[[ Given information, beginning ]]
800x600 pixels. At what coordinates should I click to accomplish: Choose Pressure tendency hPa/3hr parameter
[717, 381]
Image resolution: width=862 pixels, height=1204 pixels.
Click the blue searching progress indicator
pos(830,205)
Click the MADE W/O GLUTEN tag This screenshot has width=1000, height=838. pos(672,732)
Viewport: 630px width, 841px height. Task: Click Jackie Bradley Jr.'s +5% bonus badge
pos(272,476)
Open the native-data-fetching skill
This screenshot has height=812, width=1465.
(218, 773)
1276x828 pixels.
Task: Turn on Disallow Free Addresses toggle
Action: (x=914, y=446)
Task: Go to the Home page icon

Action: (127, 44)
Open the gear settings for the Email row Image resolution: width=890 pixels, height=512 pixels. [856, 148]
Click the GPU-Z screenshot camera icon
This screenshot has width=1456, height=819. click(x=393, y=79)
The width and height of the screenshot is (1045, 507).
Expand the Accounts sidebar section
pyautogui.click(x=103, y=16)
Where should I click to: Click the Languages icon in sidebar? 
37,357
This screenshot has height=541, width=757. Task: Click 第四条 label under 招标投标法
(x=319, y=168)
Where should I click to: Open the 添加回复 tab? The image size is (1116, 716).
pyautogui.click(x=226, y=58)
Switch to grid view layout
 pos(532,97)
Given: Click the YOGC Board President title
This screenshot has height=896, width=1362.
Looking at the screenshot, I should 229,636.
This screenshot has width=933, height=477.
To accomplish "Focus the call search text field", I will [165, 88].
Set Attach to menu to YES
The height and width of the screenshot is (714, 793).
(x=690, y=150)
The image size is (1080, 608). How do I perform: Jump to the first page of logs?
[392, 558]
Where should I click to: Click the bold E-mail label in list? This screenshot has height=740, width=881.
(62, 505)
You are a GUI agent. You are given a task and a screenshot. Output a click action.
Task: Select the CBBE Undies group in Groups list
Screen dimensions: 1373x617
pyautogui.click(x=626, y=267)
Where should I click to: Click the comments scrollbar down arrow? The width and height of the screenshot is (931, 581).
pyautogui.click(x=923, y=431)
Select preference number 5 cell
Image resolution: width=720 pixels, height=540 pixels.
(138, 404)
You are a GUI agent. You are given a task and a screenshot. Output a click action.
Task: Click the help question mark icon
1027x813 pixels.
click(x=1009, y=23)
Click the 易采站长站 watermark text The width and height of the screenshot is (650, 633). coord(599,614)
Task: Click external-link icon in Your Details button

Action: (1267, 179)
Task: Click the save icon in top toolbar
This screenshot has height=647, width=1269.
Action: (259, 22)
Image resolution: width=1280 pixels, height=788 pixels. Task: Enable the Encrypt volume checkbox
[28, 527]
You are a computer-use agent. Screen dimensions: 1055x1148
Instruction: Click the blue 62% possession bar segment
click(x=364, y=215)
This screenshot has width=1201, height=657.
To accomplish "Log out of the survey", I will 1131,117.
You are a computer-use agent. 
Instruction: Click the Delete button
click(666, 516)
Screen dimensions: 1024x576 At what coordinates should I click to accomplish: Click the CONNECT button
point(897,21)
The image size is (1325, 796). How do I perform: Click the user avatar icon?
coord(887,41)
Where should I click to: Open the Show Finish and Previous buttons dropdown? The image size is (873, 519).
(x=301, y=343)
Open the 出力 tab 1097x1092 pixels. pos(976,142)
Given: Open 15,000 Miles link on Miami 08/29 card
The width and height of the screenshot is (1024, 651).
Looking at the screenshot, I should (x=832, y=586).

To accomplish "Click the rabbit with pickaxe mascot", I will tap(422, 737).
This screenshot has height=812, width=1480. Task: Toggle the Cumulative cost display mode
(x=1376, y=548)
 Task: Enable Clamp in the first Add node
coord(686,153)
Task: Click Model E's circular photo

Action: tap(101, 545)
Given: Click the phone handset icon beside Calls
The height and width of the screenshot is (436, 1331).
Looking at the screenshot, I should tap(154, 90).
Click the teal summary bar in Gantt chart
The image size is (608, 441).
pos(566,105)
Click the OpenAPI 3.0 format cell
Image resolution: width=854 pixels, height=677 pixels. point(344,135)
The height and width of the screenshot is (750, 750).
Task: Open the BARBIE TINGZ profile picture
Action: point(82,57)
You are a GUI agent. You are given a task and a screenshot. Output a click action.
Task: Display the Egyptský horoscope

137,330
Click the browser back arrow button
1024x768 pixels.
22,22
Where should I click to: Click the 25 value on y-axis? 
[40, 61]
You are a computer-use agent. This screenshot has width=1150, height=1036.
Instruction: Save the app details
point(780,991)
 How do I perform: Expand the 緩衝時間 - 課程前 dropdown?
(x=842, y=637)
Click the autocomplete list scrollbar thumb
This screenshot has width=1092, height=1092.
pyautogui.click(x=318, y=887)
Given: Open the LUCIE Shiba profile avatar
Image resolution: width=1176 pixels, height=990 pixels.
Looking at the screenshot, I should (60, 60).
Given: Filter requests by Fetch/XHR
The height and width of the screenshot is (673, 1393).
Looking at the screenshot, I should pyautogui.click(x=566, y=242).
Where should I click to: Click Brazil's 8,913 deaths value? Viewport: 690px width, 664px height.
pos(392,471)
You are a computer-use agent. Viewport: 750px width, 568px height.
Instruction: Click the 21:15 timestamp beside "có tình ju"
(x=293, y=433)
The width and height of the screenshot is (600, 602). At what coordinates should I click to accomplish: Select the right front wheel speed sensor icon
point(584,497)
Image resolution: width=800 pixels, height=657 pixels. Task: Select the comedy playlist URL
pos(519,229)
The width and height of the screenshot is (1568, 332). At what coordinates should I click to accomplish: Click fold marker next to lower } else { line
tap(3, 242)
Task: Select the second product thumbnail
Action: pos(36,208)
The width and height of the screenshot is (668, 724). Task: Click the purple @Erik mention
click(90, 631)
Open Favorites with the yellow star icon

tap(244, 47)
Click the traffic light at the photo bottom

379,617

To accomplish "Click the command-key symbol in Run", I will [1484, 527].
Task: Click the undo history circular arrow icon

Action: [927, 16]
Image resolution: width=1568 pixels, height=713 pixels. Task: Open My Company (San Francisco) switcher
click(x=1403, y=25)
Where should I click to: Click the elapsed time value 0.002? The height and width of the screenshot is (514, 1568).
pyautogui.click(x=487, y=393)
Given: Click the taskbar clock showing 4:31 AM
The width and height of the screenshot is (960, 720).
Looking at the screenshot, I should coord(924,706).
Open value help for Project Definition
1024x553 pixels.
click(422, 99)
[[ Given information, end ]]
◆ **Task instructions**: Could all of the entries be retyped word for word?

◆ **Output for this task**:
800x600 pixels. At what coordinates should I click to accomplish: Choose Pressure tendency hPa/3hr parameter
[717, 381]
Image resolution: width=862 pixels, height=1204 pixels.
Click the blue searching progress indicator
pos(830,205)
Click the MADE W/O GLUTEN tag This screenshot has width=1000, height=838. pos(672,732)
Viewport: 630px width, 841px height. Task: Click Jackie Bradley Jr.'s +5% bonus badge
pos(272,476)
Open the native-data-fetching skill
This screenshot has height=812, width=1465.
(218, 773)
1276x828 pixels.
Task: Turn on Disallow Free Addresses toggle
Action: (x=914, y=446)
Task: Go to the Home page icon

Action: (127, 44)
Open the gear settings for the Email row Image resolution: width=890 pixels, height=512 pixels. [856, 148]
Click the GPU-Z screenshot camera icon
This screenshot has width=1456, height=819. click(x=393, y=79)
The width and height of the screenshot is (1045, 507).
Expand the Accounts sidebar section
pyautogui.click(x=103, y=16)
Where should I click to: Click the Languages icon in sidebar? 
37,357
This screenshot has height=541, width=757. Task: Click 第四条 label under 招标投标法
(x=319, y=168)
Where should I click to: Open the 添加回复 tab? The image size is (1116, 716).
pyautogui.click(x=226, y=58)
Switch to grid view layout
 pos(532,97)
Given: Click the YOGC Board President title
This screenshot has height=896, width=1362.
Looking at the screenshot, I should 229,636.
This screenshot has width=933, height=477.
To accomplish "Focus the call search text field", I will [165, 88].
Set Attach to menu to YES
The height and width of the screenshot is (714, 793).
(x=690, y=150)
The image size is (1080, 608). How do I perform: Jump to the first page of logs?
[392, 558]
Where should I click to: Click the bold E-mail label in list? This screenshot has height=740, width=881.
(62, 505)
You are a GUI agent. You are given a task and a screenshot. Output a click action.
Task: Select the CBBE Undies group in Groups list
Screen dimensions: 1373x617
pyautogui.click(x=626, y=267)
Where should I click to: Click the comments scrollbar down arrow? The width and height of the screenshot is (931, 581).
pyautogui.click(x=923, y=431)
Select preference number 5 cell
Image resolution: width=720 pixels, height=540 pixels.
(138, 404)
You are a GUI agent. You are given a task and a screenshot. Output a click action.
Task: Click the help question mark icon
1027x813 pixels.
click(x=1009, y=23)
Click the 易采站长站 watermark text The width and height of the screenshot is (650, 633). coord(599,614)
Task: Click external-link icon in Your Details button

Action: (1267, 179)
Task: Click the save icon in top toolbar
This screenshot has height=647, width=1269.
Action: (259, 22)
Image resolution: width=1280 pixels, height=788 pixels. Task: Enable the Encrypt volume checkbox
[28, 527]
You are a computer-use agent. Screen dimensions: 1055x1148
Instruction: Click the blue 62% possession bar segment
click(x=364, y=215)
This screenshot has width=1201, height=657.
To accomplish "Log out of the survey", I will 1131,117.
You are a computer-use agent. 
Instruction: Click the Delete button
click(666, 516)
Screen dimensions: 1024x576 At what coordinates should I click to accomplish: Click the CONNECT button
point(897,21)
The image size is (1325, 796). How do I perform: Click the user avatar icon?
coord(887,41)
Where should I click to: Open the Show Finish and Previous buttons dropdown? The image size is (873, 519).
(x=301, y=343)
Open the 出力 tab 1097x1092 pixels. pos(976,142)
Given: Open 15,000 Miles link on Miami 08/29 card
The width and height of the screenshot is (1024, 651).
Looking at the screenshot, I should (x=832, y=586).

To accomplish "Click the rabbit with pickaxe mascot", I will tap(422, 737).
This screenshot has height=812, width=1480. Task: Toggle the Cumulative cost display mode
(x=1376, y=548)
 Task: Enable Clamp in the first Add node
coord(686,153)
Task: Click Model E's circular photo

Action: tap(101, 545)
Given: Click the phone handset icon beside Calls
The height and width of the screenshot is (436, 1331).
Looking at the screenshot, I should tap(154, 90).
Click the teal summary bar in Gantt chart
The image size is (608, 441).
pos(566,105)
Click the OpenAPI 3.0 format cell
Image resolution: width=854 pixels, height=677 pixels. point(344,135)
The height and width of the screenshot is (750, 750).
Task: Open the BARBIE TINGZ profile picture
Action: point(82,57)
You are a GUI agent. You are given a task and a screenshot. Output a click action.
Task: Display the Egyptský horoscope

137,330
Click the browser back arrow button
1024x768 pixels.
22,22
Where should I click to: Click the 25 value on y-axis? 
[40, 61]
You are a computer-use agent. This screenshot has width=1150, height=1036.
Instruction: Save the app details
point(780,991)
 How do I perform: Expand the 緩衝時間 - 課程前 dropdown?
(x=842, y=637)
Click the autocomplete list scrollbar thumb
This screenshot has width=1092, height=1092.
pyautogui.click(x=318, y=887)
Given: Open the LUCIE Shiba profile avatar
Image resolution: width=1176 pixels, height=990 pixels.
Looking at the screenshot, I should (60, 60).
Given: Filter requests by Fetch/XHR
The height and width of the screenshot is (673, 1393).
Looking at the screenshot, I should pyautogui.click(x=566, y=242).
Where should I click to: Click Brazil's 8,913 deaths value? Viewport: 690px width, 664px height.
pos(392,471)
You are a computer-use agent. Viewport: 750px width, 568px height.
Instruction: Click the 21:15 timestamp beside "có tình ju"
(x=293, y=433)
The width and height of the screenshot is (600, 602). At what coordinates should I click to accomplish: Select the right front wheel speed sensor icon
point(584,497)
Image resolution: width=800 pixels, height=657 pixels. Task: Select the comedy playlist URL
pos(519,229)
The width and height of the screenshot is (1568, 332). At what coordinates should I click to accomplish: Click fold marker next to lower } else { line
tap(3, 242)
Task: Select the second product thumbnail
Action: pos(36,208)
The width and height of the screenshot is (668, 724). Task: Click the purple @Erik mention
click(90, 631)
Open Favorites with the yellow star icon

tap(244, 47)
Click the traffic light at the photo bottom

379,617

To accomplish "Click the command-key symbol in Run", I will [1484, 527].
Task: Click the undo history circular arrow icon

Action: [927, 16]
Image resolution: width=1568 pixels, height=713 pixels. Task: Open My Company (San Francisco) switcher
click(x=1403, y=25)
Where should I click to: Click the elapsed time value 0.002? The height and width of the screenshot is (514, 1568).
pyautogui.click(x=487, y=393)
Given: Click the taskbar clock showing 4:31 AM
The width and height of the screenshot is (960, 720).
Looking at the screenshot, I should coord(924,706).
Open value help for Project Definition
1024x553 pixels.
click(422, 99)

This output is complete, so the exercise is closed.